Powell’s speech is not about to be re-enacted uninterrupted and unscrutinised, in one go, with a drum roll at the start and “God Save the Queen” to be played at the conclusion, but taken apart, chunk by chunk, and analysed properly. Take, for example, Powell’s story – a secondhand one sent in by an anonymous source – of an old lady in his constituency. She was, supposedly, the last white resident on one street, and had had “excreta” pushed through her letter box. Allegedly, she found herself surrounded by “smiling piccaninnies”.

For a long period after, and despite the immediate attendance of Fleet Street’s finest to that district of Wolverhampton, which Powell served as MP, the old lady was never found. More recently there have been suggestions as to her identity. Powell refused to show the letter that, supposedly, he received detailing her plight. The identity of the “working-class man” who remarked to Powell that “the black man will have the whip hand over the white man” was never discovered.

A paragraph-by-paragraph approach to this most intriguing and significant of speeches should also discuss why Powell, a distinguished classical scholar, chose to quote Virgil’s phrase about the River Tiber “foaming with much blood” (“rivers of blood” being a misquotation of Powell) in English rather than the original, and indeed why he chose that phrase at all.

Similarly, we may have Powell’s plea that he could do nothing other than to repeat and publicise his constituents’ concerns: plausible, dutiful even, but wrong. A great parliamentarian, Powell knew full well that he did not simply have to do that, to just repeat everything he was told; but had a duty to check the facts, identify the sources, and use his conscience and to reason with his constituents rather than stoke their fears and inflame the passions of others. Strange to say, this man, who worshipped the House of Commons, served its best traditions ill on that day.

The proximate cause of Powell’s intervention was a second round of “race relations” legislation, laws that gradually changed the moral as well as the legal climate, and were to culminate in today’s prohibitions on hate speech and incitements to terrorism. The broader cause Powell served, which he cheerfully acknowledged, was his own ambition. He wished to wrest the leadership of his party from Edward Heath, a social liberal who cordially loathed Powell (the feeling was reciprocated).

Powell gambled that this issue – race and immigration – would propel him into his party’s leadership and then into No 10. A sort of proto-Trump, with the same exploitation of populism and contempt for the media and the “establishment”, Powell’s attempt almost succeeded (and perhaps in a US presidential system might have worked).

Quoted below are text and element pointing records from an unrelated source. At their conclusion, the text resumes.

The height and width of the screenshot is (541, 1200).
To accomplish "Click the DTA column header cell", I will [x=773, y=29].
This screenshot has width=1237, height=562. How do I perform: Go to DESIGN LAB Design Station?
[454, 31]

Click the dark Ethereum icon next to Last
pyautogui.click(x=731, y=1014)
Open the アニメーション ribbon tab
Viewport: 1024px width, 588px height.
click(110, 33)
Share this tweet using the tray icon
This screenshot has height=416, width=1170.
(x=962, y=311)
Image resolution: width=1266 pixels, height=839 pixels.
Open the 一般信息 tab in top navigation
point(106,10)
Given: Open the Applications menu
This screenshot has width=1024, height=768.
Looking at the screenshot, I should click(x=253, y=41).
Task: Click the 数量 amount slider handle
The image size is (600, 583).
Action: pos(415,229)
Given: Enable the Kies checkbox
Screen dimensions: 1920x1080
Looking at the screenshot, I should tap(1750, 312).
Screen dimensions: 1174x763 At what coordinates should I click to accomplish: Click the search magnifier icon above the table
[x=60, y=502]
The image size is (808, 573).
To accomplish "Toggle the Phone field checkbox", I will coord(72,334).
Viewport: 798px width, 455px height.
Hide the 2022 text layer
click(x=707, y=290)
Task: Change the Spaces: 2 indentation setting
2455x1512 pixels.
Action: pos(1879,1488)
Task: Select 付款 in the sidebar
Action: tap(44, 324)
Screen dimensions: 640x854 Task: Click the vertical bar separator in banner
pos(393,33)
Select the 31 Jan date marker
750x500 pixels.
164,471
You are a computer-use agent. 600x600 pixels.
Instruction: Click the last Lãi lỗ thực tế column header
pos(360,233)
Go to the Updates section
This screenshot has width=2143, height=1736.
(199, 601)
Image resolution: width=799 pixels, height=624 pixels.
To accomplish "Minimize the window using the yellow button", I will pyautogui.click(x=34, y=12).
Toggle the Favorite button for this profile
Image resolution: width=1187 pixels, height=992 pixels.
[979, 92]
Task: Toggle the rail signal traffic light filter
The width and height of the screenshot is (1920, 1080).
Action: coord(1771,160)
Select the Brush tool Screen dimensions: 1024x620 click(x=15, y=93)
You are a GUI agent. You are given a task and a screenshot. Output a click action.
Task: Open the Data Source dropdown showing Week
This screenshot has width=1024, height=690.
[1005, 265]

Powell’s attempted coup did fail, but he was influential enough (ironically) to swing more West Midlands marginal seats the Conservatives way at the 1970 election, and therefore make Heath prime minister. By 1974, when the Heath government went to the country in a panicked election during a coal strike, Powell advised people to vote Labour, because Labour was more likely to take Britain out of Europe.

He may have got his way on Europe, eventually, but the experience now of black and Asian British cabinet ministers sitting at the very table in No 10 that Powell once perched at is a powerful enough rebuke to his basic assumptions.

Despite everything, Britain is a peaceful, successful multicultural society. We have not been overwhelmed by a race war, by rivers foaming with much blood, and, as we shall soon learn, the economy cannot function without some immigration. Powell, in other words, was undeniably a hugely significant figure, and he deserves to be recalled – because he was also hugely wrong.